New Delhi: Mango, grapes, pomegranate and orange traders in wholesale markets across India fear heavy losses as they have already made payments to farmers but fruit supply has been disrupted.
More than 100 traders from Delhi, who get mango from South India, have given Rs 150-200 crore to farmers, said traders. Some 250 traders who buy mango from Uttar Pradesh have provided another Rs 200-250 crore as advance payment and were expected to a give a similar amount ahead of the harvest which begins in May-June, they said.
“We are worried as we have provided advance payments directly to farmers and in some cases to transporters. The money is used by growers to procure pesticide, fertilisers, packing material and hiring labour for working in the orchard,” said Amit Gidwani, a mango trader at the Azadpur mandi in Delhi.
Similarly, 60 grape traders in Azadpur have given Rs 50-70 lakh each to farmers in Maharashtra. “The grape season was in full harvest and this was the time to sell. We have cut short the supplies to half at 24 trucks of 20 tonnes per day. Still there are no major sale in the market,” said Sudhir Kumar of Om Prakash and Brothers, which trades in grapes.
Parveen Bagai of Parveen & Company that sells pomegranate in the Azadpur mandi said fruits valued at over Rs 75-100 crore had been given on credit to small traders and retailers by Delhi traders.

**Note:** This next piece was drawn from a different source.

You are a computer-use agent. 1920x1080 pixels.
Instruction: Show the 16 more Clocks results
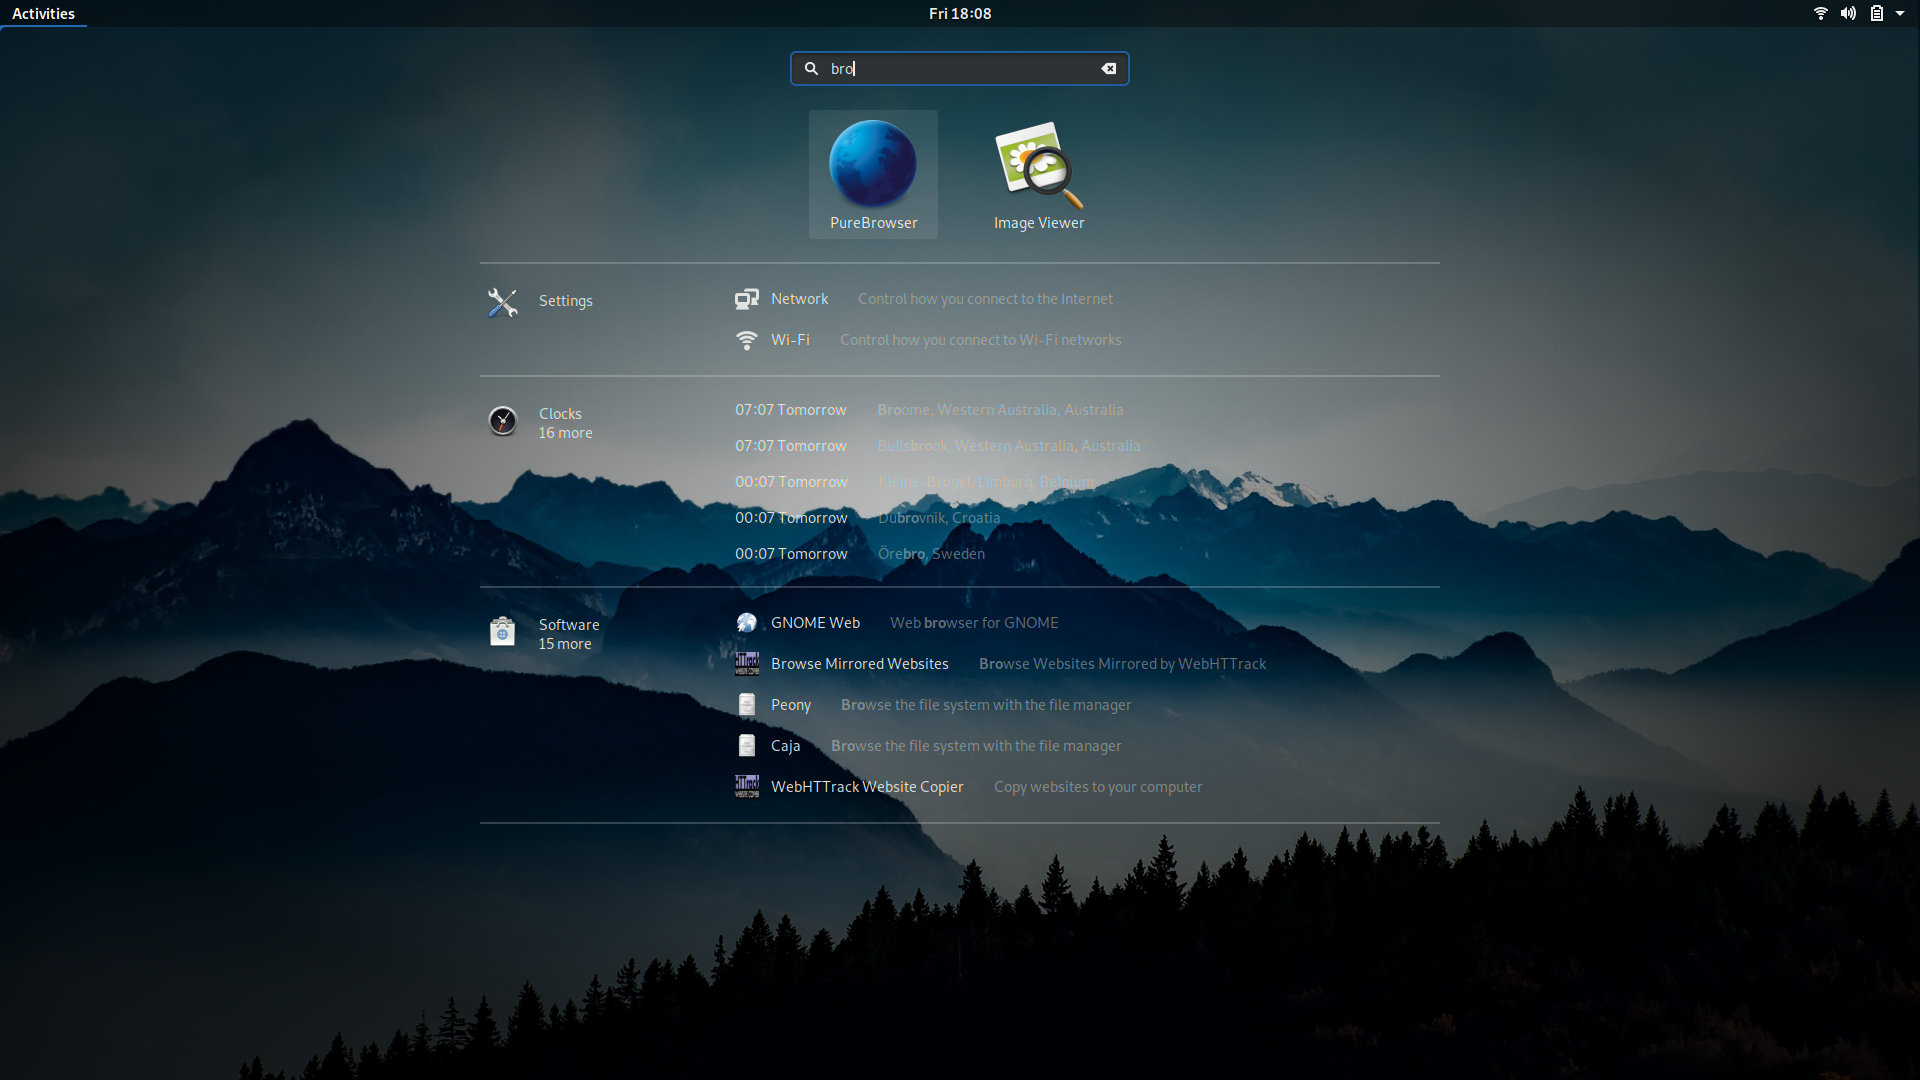[565, 433]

Orange trader Deepak Dhawan at the Azadpur mandi said at the most 30-40% of the investment would be recovered. The 50-60 orange traders in the mandi on an average made Rs 3 crore advance payments to farmers, he said.

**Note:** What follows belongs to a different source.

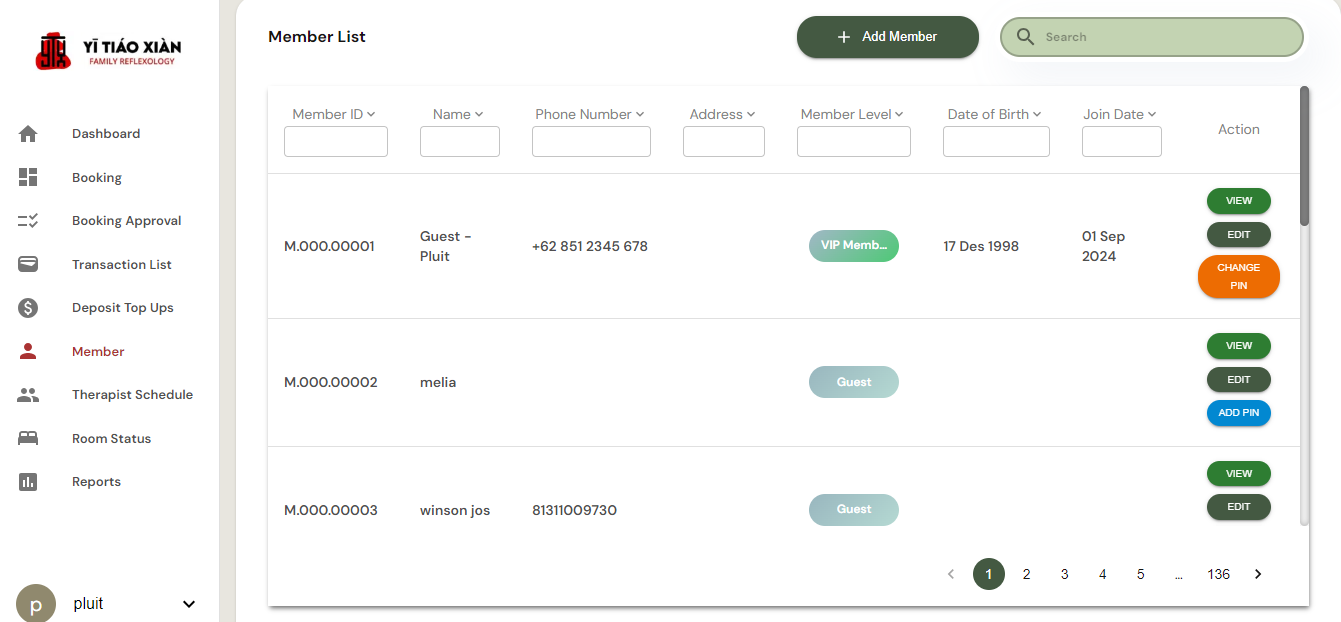Expand the pluit user account dropdown

coord(189,604)
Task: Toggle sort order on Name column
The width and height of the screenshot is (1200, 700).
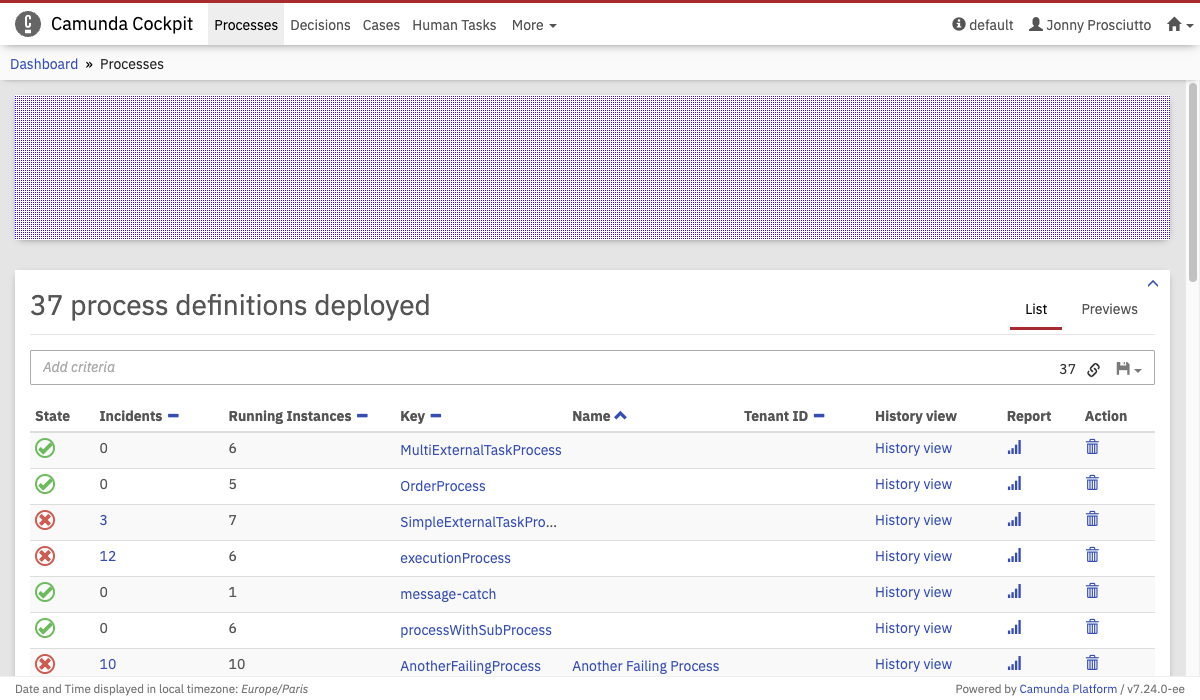Action: 620,416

In the Muthalamada region of Kerala’s Palakkad district, which supplies the season’s first mango to the country, harvesting has stopped, said Suresh S, a trader. “We are unable to get any trucks to Delhi, Mumbai, Ahmedabad or Indore,” he said.
At the Nunna mandi in Vijayawada district of Andhra Pradesh, mango prices have fallen 60-70%, said Shaikh Moosa of Jai Bharat Fruit Company. “Prices of badami mango and totapuri have fallen by 60% to 70% to Rs 20-25 a kg in wholesale. These are unbelievably low prices in the beginning of the season. It’s a double loss for traders, considering that we have made advance payment to farmers,” he said.
The 80 mango traders in the mandi have given a nearly Rs 40 crore advance to farmers.
Traders were also worried of a drop in sales to mango processors who use it to make pulp for ice cream, juice and supply to other food-processing industries.
Vadilal Ice Cream managing director Rajesh Gandhi said the major buying season for mango was April to May. “The mango has to be plucked at the right time and it cannot be delayed. If the processors are unable to run the units, then buying will be delayed and this will lead to a drop in prices,” he said.